PORTLAND – The way Joe Payne sees it is, 31 years stretches the word “late” a bit too far.

Payne, the baykeeper for Friends of Casco Bay, said Portland was supposed to cut off 33 of its 39 combined sewer overflows by 2008, and its latest proposal — to get the expensive job done by 2039 — isn’t acceptable.

“They dragged their feet for a long time, making very little progress,” Payne said. Stretching it out as far as 2039 is “just too long.”

The City Council will hold a workshop on the matter Monday in preparation for a decision on a timetable for the project.

The issue revolves around stormwater and sewage running off into Casco Bay. For years, the city had a combined sewer system: Stormwater from the streets went into the same pipes that carried household and industrial sewage. The combined liquid flowed into the city’s treatment plan on the East End.

The system generally worked well except when there was heavy rain, or rain combined with snowmelt, and the pipes filled up. To keep the system from being overwhelmed and backing up, the city built relief points where the water — and untreated sewage, plus salt, oil and gas from the streets — flowed into the Fore River, Back Cove, Casco Bay, Portland Harbor and streams and rivers.

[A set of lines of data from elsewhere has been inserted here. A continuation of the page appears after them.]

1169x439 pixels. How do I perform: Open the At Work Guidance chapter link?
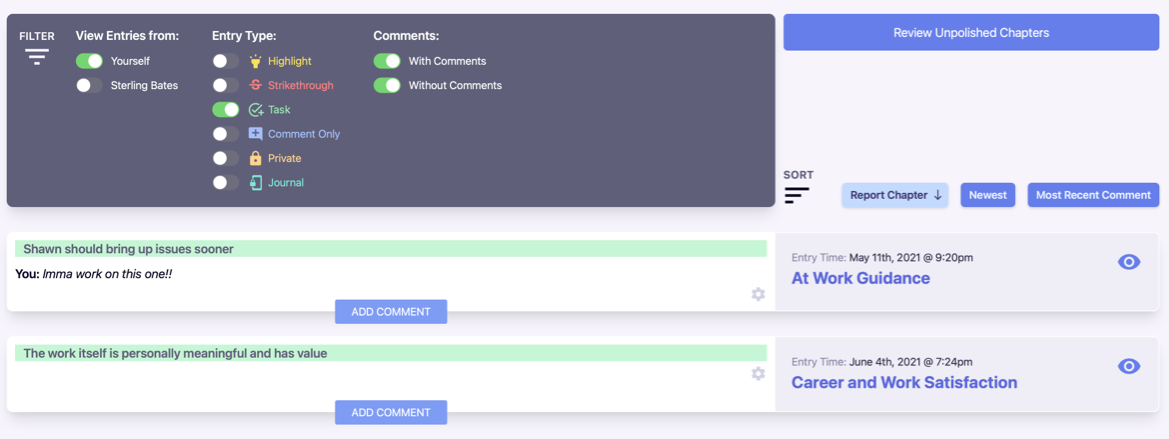pos(860,278)
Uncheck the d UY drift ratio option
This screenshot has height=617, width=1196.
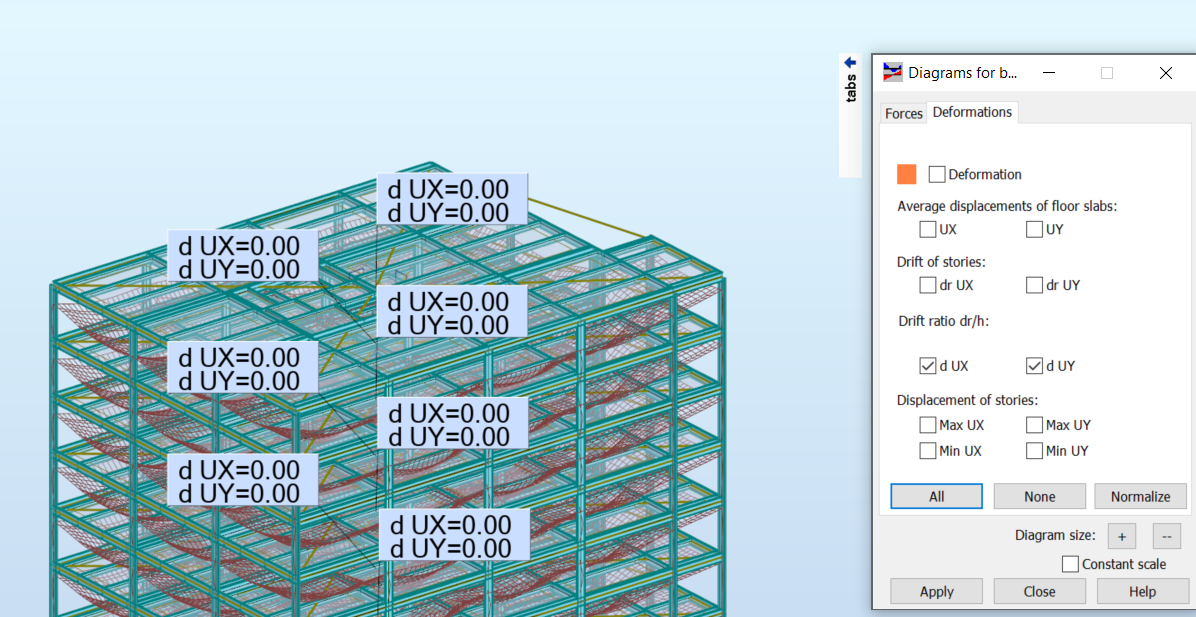(1034, 365)
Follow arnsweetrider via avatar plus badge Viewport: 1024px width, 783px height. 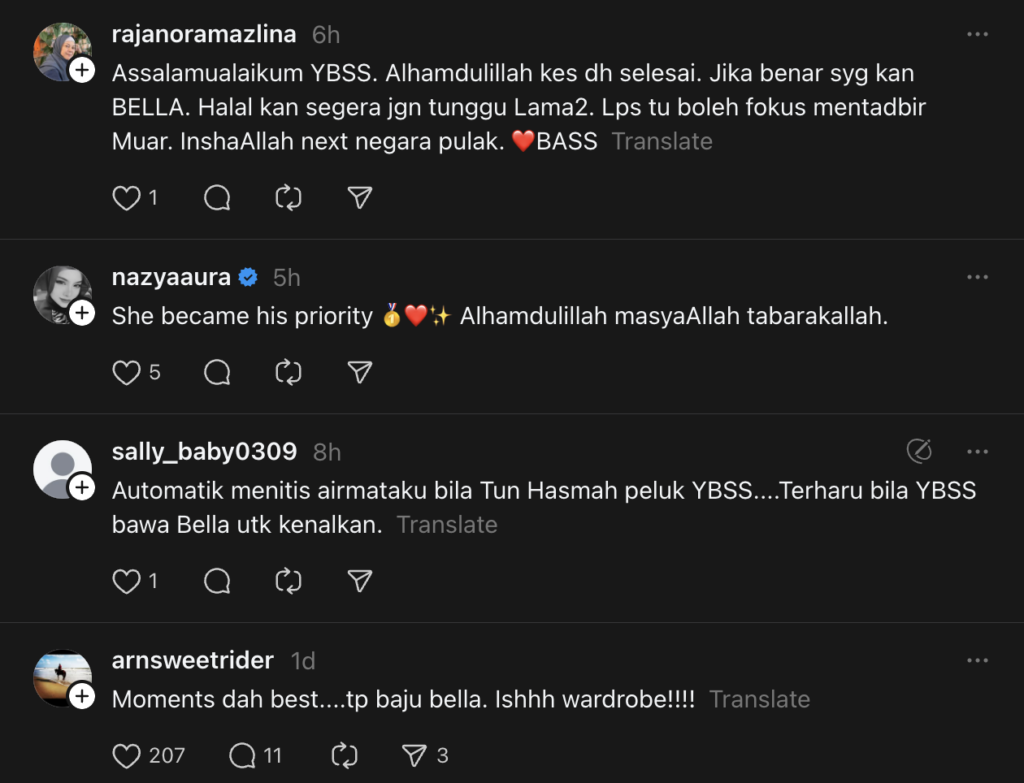[x=82, y=696]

The federal Environmental Protection Administration and the city signed a consent decree in 1993, with Portland agreeing to get rid of most of the overflows by 2008. But the work has fallen behind — only nine of the projected 33 overflow points are closed, three years after the original deadline, although the EPA has agreed to several extensions over the years.

Portland’s first approach was to separate the systems, with sewage going into some pipes and stormwater into others. The sewage got treated, but the stormwater didn’t, and the project was expensive.

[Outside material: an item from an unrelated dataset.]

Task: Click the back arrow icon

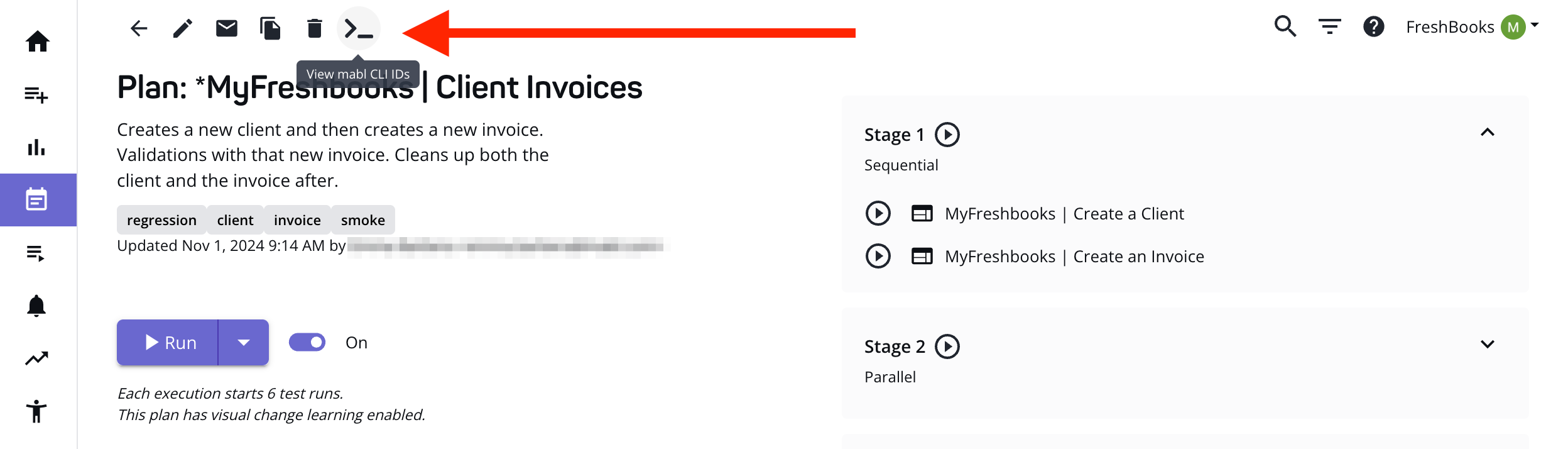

Now, the city plans to build huge concrete conduits underground that would hold a lot more water. When the rain is heavy, those conduits would be counted on to hold the sewage and runoff until the water treatment plant can catch up with the flow.

Payne said he’s 100 percent behind that new approach, but not the timetable.

Michael Bobinsky, the city’s director of public services, said the steep price of the fix is a big reason for taking 25 years for the next phase, starting in 2014.

“Our concern at the end of the day is the affordability and the best way to manage those high costs,” he said.

Bobinsky said a “very preliminary” estimate for the work is $170 million. That cost will be reflected in sharply higher sewer bills.

The average household pays $450 a year in sewer fees, he said. That’s expected to triple by the time the next phase is done, whether that’s 15 years — Payne’s preferred approach — or 25 years.

After that, the increases should level off but fees are likely to remain high to keep up with the improvements needed to meet what’s expected to be more-stringent water-quality requirements, Bobinsky said.

The 25-year plan would require fee increases of 10 percent each year, he said. The run-up under a 15-year plan would jump 12 percent to 15 percent most years, he said.

Compressing the work schedule could also be a challenge for city engineers who will design the system and oversee the work, he said.

Payne said his group’s concern is the continuing damage to the bay’s water quality from untreated sewage flowing into it while the city works to correct the problem.

He said that getting the job done quicker might be a little harder on ratepayers up front, but getting the work out of the way would be better for the environment and the community in the long run.

Payne noted there’s no guarantee that a 25-year plan might not fall behind.

“It’s actually going to be 45 or 50 years,” he said. “On to 2039 or whatever, Portland will still be dumping raw sewage into the bay.”

Friends of Casco Bay is mobilizing its membership, urging its Portland members to call councilors after next week’s workshop and turn out on June 20, when the council will hold a public hearing and is scheduled to vote on a plan for fixing the overflows.

“We want (members) to contact the councilors, saying they’d be willing to bear the pain for a shorter period,” Payne said, “and not be known as the city that dumps sewage into the bay.”